Written request
In the listing below, rewrite every line from the line containing "Sites one-page et taux de rebond (132, 601)" up to and including the line containing "Повернутися на головну сторінку (128, 296)", multiplying each coordinate value by 0.25 and rounding it to a whole number, with halves rounded up. Leave the pictures out of your answer.

Listing for locating items on screens:

↓

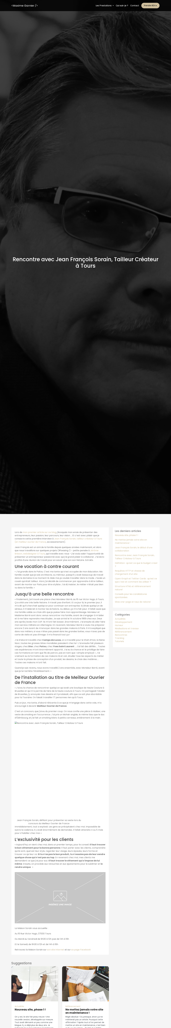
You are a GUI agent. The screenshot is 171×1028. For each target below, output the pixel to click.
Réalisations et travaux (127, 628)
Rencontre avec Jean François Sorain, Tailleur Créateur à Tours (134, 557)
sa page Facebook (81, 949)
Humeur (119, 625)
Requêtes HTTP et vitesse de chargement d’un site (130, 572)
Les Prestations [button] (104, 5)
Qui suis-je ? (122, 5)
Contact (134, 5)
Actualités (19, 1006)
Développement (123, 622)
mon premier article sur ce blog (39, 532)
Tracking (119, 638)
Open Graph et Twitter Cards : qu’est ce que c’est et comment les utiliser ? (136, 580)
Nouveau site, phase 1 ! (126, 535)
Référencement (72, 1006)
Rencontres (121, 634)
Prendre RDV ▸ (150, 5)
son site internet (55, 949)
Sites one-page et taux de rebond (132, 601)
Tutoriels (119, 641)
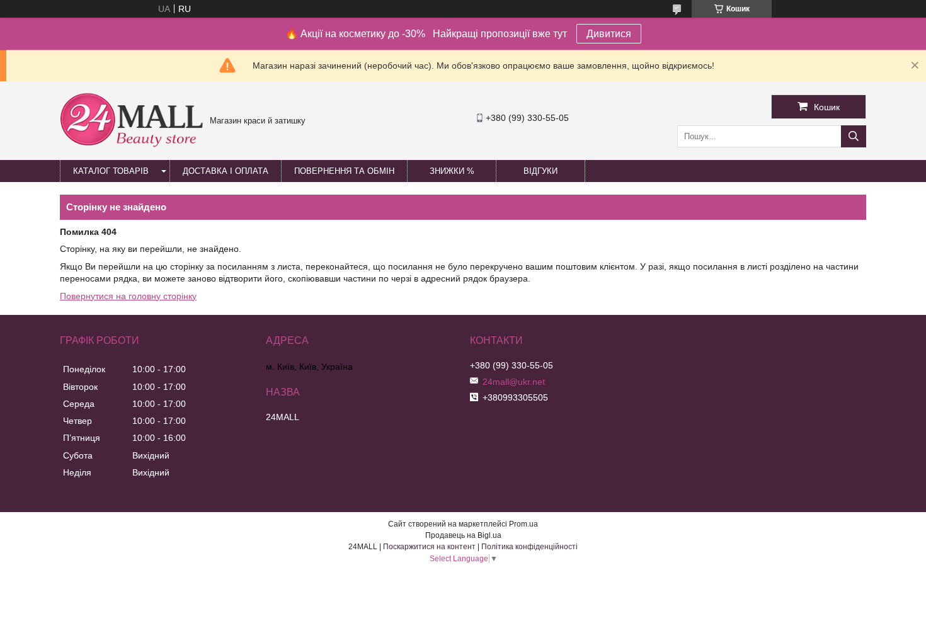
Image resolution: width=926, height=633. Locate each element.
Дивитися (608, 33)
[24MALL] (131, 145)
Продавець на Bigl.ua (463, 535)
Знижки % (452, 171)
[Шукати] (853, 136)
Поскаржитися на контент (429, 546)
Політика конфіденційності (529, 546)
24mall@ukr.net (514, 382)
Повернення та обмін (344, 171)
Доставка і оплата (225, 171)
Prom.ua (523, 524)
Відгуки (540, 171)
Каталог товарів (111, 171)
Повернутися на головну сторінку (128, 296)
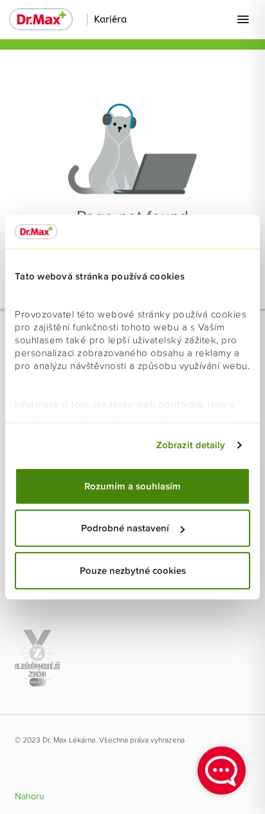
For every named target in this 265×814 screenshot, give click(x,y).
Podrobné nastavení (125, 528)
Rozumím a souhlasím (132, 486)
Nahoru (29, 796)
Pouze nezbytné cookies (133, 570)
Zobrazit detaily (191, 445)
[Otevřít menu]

↑

Response
Sites one-page et taux de rebond (33, 150)
Tutoriels (30, 160)
Image resolution: width=926, height=633. Locate each element.
Дивитися (152, 8)
[24MALL] (33, 36)
Продавець на Bigl.ua (116, 134)
Знижки % (113, 43)
[Шукати] (213, 34)
Поскаржитися на контент (107, 137)
Політика конфіденційності (132, 137)
24mall@ukr.net (129, 96)
Повернення та обмін (86, 43)
Доставка і оплата (56, 43)
Prom.ua (131, 131)
Відгуки (135, 43)
Каталог товарів (28, 43)
Повернутися на головну сторінку (32, 74)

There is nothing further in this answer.